In 2020, the Auditor’s Office asked the Governor for documentation that nearly $500,000 in CARES Act funds were properly administered and used as the federal government intended – to provide COVID relief. This wasn’t a fishing expedition as the administration often claims; we needed the information to perform the FY20 Statewide Single Audit (SSA) and to confirm compliance with CARES Act rules. That was before the Governor signed Senate File 478 – the bill that lets state agencies withhold information that would help the Auditor’s Office uncover waste, fraud, and abuse of your tax dollars. So, when we asked for information about the COVID money, they gave it to us: calendar invites, emails, and a spreadsheet of the Governor’s Office salaries labeled “COVID-19 Personnel Costs.”

But that’s not what the spreadsheet had been labeled months before anyone could have known a pandemic was coming. The label on it then: “FY2020 Shortfall,” meaning not only was the spreadsheet altered to try to justify the use of the funds, but also that the Governor knew well in advance that salary increases she’d given her staff would exceed the amount the legislature appropriated for her. The amount of money pulled from COVID funds to pay salaries also matched the shortfall to the penny.

You can see why I’m skeptical of the “new information” the Governor’s Office recently provided to the Treasury, which, back in 2021, under a different administration, ordered the return of the money. Now, under a politically friendly administration, the Treasury has retroactively determined it was fine. Never mind that the CARES Act rules require states to use the funds for health-related expenditures that weren’t already in their pre-pandemic budgets, that the Reynolds administration doctored documents, or that inflation-adjusted salaries for the Governor’s staff jumped more than 34% from FY19 to FY20.

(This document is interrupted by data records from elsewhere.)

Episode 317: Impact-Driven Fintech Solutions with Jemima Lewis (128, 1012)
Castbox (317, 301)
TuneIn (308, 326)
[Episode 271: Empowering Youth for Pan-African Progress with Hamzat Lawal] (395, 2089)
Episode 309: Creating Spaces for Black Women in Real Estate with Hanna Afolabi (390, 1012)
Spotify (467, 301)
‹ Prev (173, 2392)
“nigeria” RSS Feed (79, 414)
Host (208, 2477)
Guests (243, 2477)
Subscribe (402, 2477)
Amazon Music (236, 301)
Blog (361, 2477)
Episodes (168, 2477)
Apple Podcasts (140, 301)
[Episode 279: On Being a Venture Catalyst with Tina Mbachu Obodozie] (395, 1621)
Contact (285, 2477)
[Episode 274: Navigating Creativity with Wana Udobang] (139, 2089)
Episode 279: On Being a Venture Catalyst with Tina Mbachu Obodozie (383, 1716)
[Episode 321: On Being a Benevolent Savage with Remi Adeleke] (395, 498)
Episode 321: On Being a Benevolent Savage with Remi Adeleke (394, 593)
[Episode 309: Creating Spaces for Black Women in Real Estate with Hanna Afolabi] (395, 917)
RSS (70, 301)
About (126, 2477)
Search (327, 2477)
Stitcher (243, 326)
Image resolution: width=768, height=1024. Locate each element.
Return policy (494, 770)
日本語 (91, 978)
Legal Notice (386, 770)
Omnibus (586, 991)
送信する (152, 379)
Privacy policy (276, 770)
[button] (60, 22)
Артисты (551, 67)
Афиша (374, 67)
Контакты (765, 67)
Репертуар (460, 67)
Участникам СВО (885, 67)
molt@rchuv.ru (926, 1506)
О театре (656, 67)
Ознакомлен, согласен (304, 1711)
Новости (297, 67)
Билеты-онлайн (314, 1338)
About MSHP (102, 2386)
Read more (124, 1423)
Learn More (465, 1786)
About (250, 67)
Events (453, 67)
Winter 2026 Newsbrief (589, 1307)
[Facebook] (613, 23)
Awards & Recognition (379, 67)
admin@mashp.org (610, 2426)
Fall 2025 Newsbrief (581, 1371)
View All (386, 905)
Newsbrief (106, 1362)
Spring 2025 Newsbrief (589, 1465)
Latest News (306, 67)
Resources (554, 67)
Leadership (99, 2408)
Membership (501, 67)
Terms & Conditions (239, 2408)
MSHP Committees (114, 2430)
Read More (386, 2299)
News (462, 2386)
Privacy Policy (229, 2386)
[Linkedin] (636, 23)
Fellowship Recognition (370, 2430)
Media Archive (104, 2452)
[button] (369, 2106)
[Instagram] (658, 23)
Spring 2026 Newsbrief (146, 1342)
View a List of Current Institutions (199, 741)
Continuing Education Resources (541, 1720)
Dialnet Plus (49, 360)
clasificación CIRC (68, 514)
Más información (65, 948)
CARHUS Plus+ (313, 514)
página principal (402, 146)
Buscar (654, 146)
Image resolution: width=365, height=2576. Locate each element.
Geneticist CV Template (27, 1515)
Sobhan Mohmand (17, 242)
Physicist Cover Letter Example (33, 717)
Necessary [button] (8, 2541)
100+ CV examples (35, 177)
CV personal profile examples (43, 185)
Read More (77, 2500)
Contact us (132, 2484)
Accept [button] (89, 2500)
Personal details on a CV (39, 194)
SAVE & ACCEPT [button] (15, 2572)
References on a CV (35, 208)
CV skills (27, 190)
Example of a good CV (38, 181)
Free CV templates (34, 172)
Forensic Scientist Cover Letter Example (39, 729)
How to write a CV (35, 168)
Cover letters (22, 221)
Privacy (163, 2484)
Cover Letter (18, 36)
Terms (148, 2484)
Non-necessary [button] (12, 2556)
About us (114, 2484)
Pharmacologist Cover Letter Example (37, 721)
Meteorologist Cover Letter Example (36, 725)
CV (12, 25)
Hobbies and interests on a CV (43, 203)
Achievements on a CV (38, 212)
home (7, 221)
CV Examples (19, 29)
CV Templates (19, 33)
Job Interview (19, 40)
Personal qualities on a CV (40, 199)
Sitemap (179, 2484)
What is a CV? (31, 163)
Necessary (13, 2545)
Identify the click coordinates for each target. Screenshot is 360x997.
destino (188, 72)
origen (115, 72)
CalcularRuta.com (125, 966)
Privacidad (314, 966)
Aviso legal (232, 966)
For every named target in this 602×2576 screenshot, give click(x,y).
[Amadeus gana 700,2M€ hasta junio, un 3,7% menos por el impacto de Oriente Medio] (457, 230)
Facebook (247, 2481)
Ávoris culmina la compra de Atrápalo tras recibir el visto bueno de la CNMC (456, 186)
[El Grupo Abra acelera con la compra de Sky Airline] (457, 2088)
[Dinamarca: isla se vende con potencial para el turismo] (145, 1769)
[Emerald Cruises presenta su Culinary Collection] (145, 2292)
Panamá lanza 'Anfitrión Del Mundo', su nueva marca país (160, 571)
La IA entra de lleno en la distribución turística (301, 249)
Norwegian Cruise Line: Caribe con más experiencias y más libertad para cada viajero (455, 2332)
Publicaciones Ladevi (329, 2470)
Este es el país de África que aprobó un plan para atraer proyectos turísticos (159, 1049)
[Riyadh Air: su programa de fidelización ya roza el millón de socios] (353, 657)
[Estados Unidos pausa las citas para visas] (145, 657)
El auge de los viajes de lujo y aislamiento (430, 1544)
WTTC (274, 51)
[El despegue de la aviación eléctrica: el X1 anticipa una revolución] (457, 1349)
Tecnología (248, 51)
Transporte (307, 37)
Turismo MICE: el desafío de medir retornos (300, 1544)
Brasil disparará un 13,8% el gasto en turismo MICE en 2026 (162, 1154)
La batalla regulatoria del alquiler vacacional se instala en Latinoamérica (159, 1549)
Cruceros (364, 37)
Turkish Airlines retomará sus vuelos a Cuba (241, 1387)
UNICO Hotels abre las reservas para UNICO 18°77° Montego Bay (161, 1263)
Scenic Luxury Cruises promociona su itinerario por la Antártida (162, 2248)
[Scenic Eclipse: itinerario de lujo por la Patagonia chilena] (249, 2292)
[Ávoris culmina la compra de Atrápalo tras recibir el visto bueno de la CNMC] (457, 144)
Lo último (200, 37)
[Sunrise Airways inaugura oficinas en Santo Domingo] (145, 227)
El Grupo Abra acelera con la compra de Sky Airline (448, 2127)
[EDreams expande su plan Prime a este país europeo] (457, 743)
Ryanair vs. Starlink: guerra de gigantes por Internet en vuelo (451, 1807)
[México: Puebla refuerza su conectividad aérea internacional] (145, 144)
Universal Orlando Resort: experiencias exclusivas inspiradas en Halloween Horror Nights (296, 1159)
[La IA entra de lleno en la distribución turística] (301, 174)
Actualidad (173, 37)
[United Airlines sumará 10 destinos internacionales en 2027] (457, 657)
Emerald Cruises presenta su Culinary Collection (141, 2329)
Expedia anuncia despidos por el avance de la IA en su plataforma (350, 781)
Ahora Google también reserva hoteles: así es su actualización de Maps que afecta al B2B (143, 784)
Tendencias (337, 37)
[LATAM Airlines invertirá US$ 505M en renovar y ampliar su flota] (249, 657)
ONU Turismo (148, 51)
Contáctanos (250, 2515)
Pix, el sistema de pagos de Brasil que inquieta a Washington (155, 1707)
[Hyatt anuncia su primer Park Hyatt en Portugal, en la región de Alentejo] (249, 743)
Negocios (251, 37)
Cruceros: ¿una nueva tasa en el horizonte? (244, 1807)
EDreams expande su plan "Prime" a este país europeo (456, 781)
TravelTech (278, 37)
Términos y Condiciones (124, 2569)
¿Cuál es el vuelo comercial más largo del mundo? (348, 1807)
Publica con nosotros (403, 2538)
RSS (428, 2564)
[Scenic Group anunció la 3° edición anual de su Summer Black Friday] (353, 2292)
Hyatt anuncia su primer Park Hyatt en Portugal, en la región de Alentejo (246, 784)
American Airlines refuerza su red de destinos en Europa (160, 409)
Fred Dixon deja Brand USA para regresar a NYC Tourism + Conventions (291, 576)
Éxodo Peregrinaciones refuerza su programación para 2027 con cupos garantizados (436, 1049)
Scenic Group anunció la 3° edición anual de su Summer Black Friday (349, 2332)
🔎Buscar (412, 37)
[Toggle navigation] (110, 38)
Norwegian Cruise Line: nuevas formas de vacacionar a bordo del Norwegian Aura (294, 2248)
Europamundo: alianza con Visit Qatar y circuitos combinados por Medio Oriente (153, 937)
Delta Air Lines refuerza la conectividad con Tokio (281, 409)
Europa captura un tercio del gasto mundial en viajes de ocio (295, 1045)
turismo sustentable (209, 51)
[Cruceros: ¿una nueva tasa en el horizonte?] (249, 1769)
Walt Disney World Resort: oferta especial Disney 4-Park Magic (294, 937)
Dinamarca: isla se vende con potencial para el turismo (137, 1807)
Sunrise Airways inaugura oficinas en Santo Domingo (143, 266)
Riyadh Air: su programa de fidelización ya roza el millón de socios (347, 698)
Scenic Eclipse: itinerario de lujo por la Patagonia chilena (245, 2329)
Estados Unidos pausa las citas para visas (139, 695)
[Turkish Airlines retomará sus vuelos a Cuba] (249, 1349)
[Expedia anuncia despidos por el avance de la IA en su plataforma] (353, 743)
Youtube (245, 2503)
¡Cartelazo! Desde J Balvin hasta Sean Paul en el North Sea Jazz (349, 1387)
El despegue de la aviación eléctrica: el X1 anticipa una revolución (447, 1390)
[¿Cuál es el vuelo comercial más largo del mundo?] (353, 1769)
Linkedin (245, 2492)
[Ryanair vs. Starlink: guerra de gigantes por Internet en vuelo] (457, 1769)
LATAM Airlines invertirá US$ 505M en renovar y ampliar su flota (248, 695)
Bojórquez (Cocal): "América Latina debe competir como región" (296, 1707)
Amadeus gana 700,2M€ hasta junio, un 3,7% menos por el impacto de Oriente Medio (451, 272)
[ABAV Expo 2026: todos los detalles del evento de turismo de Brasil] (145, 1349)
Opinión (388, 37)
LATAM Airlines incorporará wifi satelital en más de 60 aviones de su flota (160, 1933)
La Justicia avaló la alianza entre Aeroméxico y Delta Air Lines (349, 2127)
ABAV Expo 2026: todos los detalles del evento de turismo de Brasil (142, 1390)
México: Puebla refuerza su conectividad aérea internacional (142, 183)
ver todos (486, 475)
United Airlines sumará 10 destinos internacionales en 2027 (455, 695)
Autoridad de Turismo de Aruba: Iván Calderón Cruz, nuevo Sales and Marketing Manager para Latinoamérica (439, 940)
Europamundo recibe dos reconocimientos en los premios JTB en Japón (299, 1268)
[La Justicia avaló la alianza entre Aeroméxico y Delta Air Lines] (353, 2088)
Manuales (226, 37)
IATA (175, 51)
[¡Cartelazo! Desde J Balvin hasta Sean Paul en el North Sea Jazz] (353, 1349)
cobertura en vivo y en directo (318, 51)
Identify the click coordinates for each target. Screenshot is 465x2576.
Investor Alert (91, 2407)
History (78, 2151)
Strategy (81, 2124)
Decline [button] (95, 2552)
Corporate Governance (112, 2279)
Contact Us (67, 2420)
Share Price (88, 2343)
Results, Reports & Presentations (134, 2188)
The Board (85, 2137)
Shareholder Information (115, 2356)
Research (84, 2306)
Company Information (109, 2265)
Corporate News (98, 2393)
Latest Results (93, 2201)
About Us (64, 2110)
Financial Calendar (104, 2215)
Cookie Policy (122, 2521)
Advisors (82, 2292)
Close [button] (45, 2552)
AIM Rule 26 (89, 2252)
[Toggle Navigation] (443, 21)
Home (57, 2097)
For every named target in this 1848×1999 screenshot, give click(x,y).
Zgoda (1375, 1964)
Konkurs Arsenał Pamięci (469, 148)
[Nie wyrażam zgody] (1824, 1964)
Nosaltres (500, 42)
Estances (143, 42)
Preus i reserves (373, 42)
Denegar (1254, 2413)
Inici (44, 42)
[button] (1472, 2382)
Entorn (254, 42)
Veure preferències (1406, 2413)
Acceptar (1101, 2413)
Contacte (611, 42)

Those are some of the reasons the Auditor’s Office won’t reissue the FY20 SSA. Also, nowhere in federal law or Government Auditing Standards is reissuance required or recommended. The Auditor’s Office reached its conclusion years ago based on the information available at the time. Reissuing the report would be akin to rewriting history. At the end of the day, this isn’t about one report. It’s about a pattern of people in power misleading Iowans for political gain and keeping taxpayers in the dark, whether by passing a law that promotes fraud, directing state agencies to hide documents, or withholding public records from reporters and legislators.

We teach our kids to tell the truth. We should expect it from public servants. For them, transparency isn’t an option – it’s a requirement, and if it takes cleaning out an office to achieve it, it’s high time to grab a broom.

Rob Sand, a Democrat, is the Iowa State Auditor and a candidate for governor.